Ziggy chora às lágrimas cada vez que me vê, depois de fazer xixi na minha perna, claro, e raspar as patas como um tourinho; às vezes cai, mas continua ali, firme e forte. Além é claro, de ter ganho um irmão inseparável, o Boquinha… Dois velhinhos gordinhos de boca torta.

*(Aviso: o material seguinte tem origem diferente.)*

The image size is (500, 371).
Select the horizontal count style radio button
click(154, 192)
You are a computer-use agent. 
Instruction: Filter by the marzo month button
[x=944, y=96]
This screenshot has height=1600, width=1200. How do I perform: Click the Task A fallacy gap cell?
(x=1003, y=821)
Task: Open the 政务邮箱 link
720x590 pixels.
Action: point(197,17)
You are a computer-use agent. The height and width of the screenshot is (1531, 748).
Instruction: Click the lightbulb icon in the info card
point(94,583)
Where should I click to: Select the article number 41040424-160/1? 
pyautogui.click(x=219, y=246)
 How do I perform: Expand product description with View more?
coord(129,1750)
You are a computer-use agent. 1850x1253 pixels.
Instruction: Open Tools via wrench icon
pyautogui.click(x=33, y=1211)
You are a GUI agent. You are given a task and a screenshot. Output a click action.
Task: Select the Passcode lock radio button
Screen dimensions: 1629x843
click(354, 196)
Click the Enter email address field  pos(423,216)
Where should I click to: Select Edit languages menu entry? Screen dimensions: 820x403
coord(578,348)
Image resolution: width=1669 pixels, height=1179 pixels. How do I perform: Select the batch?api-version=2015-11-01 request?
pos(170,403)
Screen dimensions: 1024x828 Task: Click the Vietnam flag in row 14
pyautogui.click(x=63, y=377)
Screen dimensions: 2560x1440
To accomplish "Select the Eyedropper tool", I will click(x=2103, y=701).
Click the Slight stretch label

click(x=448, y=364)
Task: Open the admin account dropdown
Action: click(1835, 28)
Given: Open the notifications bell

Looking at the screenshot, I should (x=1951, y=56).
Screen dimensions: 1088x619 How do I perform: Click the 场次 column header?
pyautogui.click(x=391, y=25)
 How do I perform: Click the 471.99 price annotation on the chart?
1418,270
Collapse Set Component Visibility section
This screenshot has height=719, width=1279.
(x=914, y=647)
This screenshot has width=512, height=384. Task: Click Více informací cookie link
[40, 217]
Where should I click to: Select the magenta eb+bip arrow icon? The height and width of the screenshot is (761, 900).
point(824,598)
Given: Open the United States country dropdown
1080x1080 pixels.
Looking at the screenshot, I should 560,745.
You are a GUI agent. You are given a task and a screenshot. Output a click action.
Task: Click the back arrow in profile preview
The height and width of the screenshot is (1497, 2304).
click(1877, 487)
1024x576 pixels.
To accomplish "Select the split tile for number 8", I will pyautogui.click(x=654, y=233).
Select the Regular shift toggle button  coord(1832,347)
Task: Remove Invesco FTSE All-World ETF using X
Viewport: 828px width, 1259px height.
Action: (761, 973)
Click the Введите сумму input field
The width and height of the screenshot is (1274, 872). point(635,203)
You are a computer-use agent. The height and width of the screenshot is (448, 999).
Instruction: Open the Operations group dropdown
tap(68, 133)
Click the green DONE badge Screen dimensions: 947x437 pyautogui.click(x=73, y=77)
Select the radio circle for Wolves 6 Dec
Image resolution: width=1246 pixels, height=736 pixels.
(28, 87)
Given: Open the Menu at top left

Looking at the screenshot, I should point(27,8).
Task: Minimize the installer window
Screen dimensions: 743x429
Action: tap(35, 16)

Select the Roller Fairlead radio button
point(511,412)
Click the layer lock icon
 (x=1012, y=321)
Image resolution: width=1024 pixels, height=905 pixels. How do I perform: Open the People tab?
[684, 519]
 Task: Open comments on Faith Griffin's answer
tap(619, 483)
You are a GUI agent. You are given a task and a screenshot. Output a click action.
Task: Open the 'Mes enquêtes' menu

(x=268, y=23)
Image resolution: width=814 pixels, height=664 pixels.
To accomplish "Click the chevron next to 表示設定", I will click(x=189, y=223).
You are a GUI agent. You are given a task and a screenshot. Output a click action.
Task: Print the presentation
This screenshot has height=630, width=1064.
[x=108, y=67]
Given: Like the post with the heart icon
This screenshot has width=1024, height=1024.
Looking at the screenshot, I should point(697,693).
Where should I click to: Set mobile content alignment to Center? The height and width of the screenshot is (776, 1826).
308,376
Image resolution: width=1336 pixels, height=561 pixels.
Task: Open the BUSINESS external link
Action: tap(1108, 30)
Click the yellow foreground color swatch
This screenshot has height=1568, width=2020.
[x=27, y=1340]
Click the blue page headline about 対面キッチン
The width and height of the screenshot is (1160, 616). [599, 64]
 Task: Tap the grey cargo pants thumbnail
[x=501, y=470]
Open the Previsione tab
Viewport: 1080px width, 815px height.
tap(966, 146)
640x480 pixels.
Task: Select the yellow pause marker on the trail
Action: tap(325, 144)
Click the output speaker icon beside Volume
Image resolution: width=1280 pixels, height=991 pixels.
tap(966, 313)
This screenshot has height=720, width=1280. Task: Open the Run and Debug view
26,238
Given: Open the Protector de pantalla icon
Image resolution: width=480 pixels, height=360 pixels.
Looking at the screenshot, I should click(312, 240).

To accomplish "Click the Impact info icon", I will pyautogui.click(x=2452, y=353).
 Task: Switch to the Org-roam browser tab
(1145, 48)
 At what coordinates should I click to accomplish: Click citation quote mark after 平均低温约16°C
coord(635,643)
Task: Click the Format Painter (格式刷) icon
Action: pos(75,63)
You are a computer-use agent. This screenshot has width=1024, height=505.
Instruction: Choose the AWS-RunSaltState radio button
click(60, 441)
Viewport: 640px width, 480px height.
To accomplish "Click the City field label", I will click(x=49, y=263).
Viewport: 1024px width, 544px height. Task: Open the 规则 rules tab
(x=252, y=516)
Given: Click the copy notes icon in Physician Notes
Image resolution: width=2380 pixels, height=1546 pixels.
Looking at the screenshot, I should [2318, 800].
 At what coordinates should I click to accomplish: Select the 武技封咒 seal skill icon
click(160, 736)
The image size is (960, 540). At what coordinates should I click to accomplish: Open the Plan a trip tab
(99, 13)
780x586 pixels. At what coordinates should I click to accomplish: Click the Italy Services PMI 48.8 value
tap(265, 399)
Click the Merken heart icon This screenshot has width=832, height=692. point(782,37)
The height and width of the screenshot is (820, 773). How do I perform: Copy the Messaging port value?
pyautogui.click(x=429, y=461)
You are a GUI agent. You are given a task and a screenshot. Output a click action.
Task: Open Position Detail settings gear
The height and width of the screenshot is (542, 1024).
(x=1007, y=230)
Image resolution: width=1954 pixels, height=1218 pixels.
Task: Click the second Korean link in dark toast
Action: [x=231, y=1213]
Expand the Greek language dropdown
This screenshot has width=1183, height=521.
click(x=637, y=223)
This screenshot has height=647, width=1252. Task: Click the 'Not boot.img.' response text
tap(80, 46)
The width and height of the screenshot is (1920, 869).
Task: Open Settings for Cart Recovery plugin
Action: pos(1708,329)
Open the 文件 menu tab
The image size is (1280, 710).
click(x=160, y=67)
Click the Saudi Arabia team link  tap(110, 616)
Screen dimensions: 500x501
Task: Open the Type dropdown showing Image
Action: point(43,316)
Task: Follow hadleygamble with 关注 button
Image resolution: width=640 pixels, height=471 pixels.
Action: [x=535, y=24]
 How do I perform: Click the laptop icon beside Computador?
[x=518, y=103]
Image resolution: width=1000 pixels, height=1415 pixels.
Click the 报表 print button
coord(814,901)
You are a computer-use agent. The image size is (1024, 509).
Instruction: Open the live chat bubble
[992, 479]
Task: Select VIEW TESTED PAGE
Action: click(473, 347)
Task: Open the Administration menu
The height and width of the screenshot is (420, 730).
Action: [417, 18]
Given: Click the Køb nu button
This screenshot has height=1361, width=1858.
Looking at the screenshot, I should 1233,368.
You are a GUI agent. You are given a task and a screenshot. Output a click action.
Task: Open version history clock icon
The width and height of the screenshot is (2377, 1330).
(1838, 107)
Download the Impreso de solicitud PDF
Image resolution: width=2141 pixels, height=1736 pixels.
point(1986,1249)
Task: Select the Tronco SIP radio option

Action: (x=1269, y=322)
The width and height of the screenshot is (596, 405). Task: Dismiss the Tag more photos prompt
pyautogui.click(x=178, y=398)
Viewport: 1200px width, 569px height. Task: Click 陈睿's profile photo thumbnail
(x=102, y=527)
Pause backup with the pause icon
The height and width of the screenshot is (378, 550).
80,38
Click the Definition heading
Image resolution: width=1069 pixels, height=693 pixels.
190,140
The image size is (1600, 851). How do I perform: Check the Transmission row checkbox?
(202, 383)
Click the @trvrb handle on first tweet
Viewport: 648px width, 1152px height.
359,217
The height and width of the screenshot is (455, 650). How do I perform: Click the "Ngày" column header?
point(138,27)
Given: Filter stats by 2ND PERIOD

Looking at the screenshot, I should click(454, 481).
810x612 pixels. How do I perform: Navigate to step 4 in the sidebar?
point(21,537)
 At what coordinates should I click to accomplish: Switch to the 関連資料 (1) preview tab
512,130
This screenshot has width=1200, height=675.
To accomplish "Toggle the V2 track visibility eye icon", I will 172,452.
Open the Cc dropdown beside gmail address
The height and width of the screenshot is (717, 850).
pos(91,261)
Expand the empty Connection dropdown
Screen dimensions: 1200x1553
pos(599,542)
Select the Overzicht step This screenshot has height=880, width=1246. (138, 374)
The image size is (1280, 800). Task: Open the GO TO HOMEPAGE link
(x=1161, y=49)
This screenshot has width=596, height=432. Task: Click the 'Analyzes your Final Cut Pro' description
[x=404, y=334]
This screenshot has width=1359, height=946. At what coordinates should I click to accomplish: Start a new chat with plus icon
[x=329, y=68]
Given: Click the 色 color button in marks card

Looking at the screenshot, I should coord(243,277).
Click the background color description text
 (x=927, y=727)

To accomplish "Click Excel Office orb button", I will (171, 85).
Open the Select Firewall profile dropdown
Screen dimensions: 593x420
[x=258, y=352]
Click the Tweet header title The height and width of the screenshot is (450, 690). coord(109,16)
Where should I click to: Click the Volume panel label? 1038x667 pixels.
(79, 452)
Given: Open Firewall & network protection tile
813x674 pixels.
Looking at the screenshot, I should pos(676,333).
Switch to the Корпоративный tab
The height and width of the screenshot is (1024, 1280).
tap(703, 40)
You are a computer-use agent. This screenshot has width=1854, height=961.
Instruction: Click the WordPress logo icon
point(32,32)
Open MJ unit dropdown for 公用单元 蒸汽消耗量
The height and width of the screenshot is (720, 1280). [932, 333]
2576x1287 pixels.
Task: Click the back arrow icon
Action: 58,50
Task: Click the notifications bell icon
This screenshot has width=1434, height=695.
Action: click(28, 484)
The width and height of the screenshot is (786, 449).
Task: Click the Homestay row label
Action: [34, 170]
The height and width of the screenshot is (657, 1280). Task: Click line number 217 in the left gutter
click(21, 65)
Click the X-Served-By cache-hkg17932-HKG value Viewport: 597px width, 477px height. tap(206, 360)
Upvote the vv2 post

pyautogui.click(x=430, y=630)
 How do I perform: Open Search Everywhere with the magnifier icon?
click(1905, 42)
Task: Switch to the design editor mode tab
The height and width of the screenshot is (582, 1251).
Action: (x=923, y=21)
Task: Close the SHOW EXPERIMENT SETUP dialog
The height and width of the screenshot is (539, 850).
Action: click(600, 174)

– O nosso gatão que posou para fotos num anúncio de promoção de um portal faturou cem quilos de ração que doou para o projeto e de quebra ganhou dois irmãos e um apartamento de dois andares nos jardins, ou uma cadelona que peguei esta semana com uns quarenta cães em volta dela mordendo e tentando cruzar à força, que assim que entrou em casa se jogou no chão geladinho, toda ferida, tomou um balde d’água, suspirou e me deu uma bela lambida de agradecimento, dormiu dois dias seguidos e comeu por mais dois seguidos e agora esta aqui com a cabeça no meu colo olhando para a tela do computador e para mim ao mesmo tempo que assiste TV.
Por ter sido resgatada no cio e todos a chamarem de “no cio” recebeu carinhosamente de mim o nome de Lucy Leu e aguarda um lar pois já está castrada, vacinada e vermifugada.